▶ [À faire]:
Où le texte sur le procès des attentats du 13 novembre 2015 a-t-il été publié ?

━━ Texte présenté

La justice et la violence. À propos du procès des attentats du 13 novembre 2015
«Tout ce qui peut nous éloigner d’une réponse en miroir est une bonne chose.» Le long procès des attentats du 13 novembre 2015 montre «comment l’exercice de la loi peut s’éloigner du rapport de force brutal» et que si «l’on ne peut pas tout attendre de la justice», elle construit là «quelque chose qui relève du moindre mal, sans doute, mais du moindre mal, précisément».
Texte publié sur Tendances, Espérance.

━━━━
━━ Documents sources

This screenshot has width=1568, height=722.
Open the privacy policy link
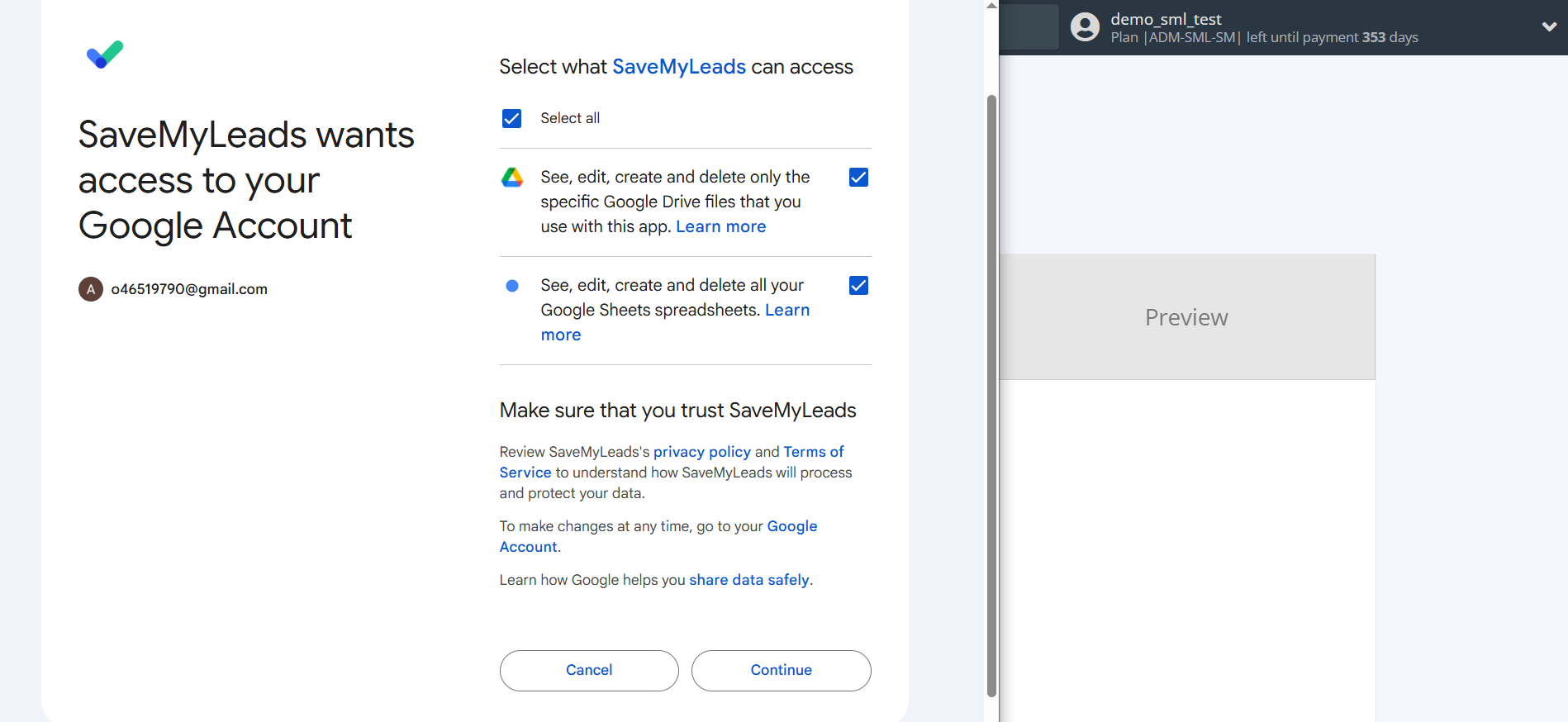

━━━━

▶ [Réponse ci-dessous]:
Sur Tendances, Espérance.